◆ Instructions:
(A) In the passage on private real estate DC capital flows, list every dollar amount given.
(B) According to the passage on private real estate DC capital flows, what share of total DC inflows came from new investors in 2024?
(C) From the passage on private real estate DC capital flows, output the text from "Although total AUM" up to and including "10% quarterly average.".

◆ Article:
Net Flows Slowed in 2024

Although total AUM rose, net flows slowed in 2024. New capital totaled $1.8B, down from $3.2B in 2023. Redemptions were $1.2B, resulting in only modest growth.

Most of that new capital—88%—went into dedicated DC real estate vehicles. Just 12% flowed into DC capital within institutional open-end funds. Retail fund activity remained negligible.

TOTAL PRIVATE REAL ESTATE DC CAPITAL FLOWS OVER THE PAST FIVE YEARS($M)

New Investor Activity Picked Up

Managers saw more first-time DC clients in 2024. New investors accounted for 13.6% of total DC inflows, a sharp rise from 0.2% in 2023. Most of that capital entered dedicated DC vehicles.

Liquidity and Structure Continue to Evolve

Product structure plays a growing role in DC success. Most inflows went to dedicated DC vehicles, which are now the preferred option. Roughly 67% of those vehicles impose a liquidity cap, with a 10% quarterly average.

Asset allocations continue to skew toward private real estate. On average, vehicles allocated 87% to private real estate, 11% to listed REITs, and 2% to cash.

◆ Raw records:
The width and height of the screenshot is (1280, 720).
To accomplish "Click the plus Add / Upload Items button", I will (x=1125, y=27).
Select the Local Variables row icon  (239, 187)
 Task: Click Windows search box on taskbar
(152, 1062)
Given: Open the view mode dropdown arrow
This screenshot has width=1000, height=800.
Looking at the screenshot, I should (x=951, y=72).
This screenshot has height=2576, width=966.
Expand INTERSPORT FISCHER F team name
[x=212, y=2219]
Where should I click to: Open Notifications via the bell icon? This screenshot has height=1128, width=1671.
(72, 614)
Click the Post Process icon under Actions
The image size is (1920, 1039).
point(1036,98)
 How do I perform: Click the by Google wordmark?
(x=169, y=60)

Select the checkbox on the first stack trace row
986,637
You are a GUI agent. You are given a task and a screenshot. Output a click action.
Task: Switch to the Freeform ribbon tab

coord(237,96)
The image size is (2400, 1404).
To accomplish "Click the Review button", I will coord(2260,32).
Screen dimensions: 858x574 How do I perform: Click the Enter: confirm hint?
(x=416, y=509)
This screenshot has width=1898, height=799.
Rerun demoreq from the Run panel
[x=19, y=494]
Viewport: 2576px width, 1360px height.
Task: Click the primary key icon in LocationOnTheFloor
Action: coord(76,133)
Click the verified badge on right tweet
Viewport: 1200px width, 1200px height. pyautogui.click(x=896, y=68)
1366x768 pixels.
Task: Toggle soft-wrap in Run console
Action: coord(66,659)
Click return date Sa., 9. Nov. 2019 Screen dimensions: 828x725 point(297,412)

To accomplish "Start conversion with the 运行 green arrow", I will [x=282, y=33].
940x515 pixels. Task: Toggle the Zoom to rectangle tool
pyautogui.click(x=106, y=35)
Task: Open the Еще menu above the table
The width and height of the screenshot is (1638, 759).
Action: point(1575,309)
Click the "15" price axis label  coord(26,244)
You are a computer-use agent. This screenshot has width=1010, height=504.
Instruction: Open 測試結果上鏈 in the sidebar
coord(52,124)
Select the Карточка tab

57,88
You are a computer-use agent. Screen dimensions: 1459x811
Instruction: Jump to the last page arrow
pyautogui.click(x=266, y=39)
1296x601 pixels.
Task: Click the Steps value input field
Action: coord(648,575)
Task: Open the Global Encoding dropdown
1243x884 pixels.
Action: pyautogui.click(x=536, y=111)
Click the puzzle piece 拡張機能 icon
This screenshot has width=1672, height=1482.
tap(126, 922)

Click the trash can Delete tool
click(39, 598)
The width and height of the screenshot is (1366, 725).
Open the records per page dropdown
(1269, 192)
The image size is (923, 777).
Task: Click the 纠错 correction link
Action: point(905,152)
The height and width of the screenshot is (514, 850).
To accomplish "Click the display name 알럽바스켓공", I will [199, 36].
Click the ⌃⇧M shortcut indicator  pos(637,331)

◆ Expected outputs:
(A) $1.8B, $3.2B, $1.2B

(B) 13.6%

(C)
Although total AUM rose, net flows slowed in 2024. New capital totaled $1.8B, down from $3.2B in 2023. Redemptions were $1.2B, resulting in only modest growth.

Most of that new capital—88%—went into dedicated DC real estate vehicles. Just 12% flowed into DC capital within institutional open-end funds. Retail fund activity remained negligible.

TOTAL PRIVATE REAL ESTATE DC CAPITAL FLOWS OVER THE PAST FIVE YEARS($M)

New Investor Activity Picked Up

Managers saw more first-time DC clients in 2024. New investors accounted for 13.6% of total DC inflows, a sharp rise from 0.2% in 2023. Most of that capital entered dedicated DC vehicles.

Liquidity and Structure Continue to Evolve

Product structure plays a growing role in DC success. Most inflows went to dedicated DC vehicles, which are now the preferred option. Roughly 67% of those vehicles impose a liquidity cap, with a 10% quarterly average.